Collected data -
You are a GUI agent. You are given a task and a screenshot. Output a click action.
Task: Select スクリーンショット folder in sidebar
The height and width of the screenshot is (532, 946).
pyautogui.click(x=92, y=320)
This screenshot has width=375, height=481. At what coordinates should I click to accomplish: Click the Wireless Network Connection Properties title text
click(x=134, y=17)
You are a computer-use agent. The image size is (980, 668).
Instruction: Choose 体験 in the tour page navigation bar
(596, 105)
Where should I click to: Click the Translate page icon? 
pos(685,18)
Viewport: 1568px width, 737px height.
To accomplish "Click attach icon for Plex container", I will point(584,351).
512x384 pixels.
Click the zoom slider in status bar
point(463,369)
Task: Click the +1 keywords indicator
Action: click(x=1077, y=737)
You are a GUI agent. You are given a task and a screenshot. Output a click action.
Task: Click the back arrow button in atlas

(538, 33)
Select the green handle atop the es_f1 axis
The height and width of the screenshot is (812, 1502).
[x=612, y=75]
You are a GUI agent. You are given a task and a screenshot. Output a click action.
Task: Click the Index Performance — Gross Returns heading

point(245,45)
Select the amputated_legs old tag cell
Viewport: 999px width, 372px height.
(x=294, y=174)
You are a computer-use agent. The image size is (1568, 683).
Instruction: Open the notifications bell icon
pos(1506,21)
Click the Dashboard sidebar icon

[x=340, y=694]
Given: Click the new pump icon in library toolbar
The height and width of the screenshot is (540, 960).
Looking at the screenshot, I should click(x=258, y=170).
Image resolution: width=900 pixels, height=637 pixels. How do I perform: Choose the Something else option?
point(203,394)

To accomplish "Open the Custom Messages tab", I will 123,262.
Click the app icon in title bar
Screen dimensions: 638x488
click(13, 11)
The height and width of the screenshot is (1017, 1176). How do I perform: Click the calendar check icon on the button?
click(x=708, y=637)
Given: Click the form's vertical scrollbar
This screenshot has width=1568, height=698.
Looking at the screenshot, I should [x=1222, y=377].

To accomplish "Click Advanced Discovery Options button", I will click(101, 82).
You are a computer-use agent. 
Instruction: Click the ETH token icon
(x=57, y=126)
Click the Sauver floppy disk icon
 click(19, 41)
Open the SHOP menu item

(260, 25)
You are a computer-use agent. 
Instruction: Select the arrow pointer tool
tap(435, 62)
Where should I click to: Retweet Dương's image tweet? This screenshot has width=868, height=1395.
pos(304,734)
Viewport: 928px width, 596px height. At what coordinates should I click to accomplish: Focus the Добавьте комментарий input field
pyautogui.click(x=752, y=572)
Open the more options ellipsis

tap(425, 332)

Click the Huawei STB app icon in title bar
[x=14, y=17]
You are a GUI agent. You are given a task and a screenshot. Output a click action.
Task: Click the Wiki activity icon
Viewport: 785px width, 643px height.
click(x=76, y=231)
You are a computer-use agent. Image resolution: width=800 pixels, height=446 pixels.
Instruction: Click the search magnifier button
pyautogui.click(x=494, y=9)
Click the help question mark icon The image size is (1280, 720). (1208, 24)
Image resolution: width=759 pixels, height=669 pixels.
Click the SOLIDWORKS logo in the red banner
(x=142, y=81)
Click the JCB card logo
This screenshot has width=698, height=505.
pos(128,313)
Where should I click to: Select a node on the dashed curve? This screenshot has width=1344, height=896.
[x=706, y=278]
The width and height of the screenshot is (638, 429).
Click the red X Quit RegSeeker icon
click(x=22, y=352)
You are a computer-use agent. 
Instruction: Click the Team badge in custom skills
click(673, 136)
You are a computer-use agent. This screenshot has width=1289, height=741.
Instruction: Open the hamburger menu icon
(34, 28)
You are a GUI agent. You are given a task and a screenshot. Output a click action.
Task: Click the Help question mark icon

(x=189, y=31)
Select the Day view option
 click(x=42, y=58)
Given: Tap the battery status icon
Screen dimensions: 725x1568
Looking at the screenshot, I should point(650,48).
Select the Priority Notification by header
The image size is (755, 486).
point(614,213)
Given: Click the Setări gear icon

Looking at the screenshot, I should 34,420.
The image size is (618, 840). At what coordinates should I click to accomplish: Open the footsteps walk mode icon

WORK TO BE COMPLETED - Once you have read the records above, say how many of their lines contain the word "computer", giving only that figure.

EXERCISE OUTPUT - 7